Dataset items:
▼

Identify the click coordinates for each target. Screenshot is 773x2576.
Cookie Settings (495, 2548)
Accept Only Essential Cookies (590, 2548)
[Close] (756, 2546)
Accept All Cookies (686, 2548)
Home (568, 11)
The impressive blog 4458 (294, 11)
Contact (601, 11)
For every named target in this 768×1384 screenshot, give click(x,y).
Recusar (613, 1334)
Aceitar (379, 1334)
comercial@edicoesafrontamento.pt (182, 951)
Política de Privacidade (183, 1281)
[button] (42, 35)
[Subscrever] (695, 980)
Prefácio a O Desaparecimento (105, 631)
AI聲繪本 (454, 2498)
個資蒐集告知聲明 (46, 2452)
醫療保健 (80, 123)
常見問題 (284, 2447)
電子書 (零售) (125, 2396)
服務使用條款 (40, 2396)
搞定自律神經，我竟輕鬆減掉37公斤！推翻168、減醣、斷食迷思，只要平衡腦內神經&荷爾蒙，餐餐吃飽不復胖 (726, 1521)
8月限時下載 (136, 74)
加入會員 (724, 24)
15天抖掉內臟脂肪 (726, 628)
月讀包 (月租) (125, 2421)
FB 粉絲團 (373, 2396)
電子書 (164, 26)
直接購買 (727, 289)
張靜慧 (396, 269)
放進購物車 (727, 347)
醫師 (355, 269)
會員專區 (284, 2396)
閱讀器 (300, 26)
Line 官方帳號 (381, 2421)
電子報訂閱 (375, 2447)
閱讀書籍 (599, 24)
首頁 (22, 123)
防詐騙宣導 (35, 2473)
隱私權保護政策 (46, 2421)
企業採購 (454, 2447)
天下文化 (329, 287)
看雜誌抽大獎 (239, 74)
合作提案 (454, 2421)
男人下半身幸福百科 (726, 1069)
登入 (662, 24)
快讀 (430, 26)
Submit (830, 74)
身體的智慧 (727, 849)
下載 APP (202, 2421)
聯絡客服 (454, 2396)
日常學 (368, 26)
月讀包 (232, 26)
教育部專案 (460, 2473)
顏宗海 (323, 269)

▲

What this task involves.
Return each line from the records that includes the word "click".

Written solution.
Identify the click coordinates for each target. Screenshot is 773x2576.
For every named target in this 768×1384 screenshot, give click(x,y).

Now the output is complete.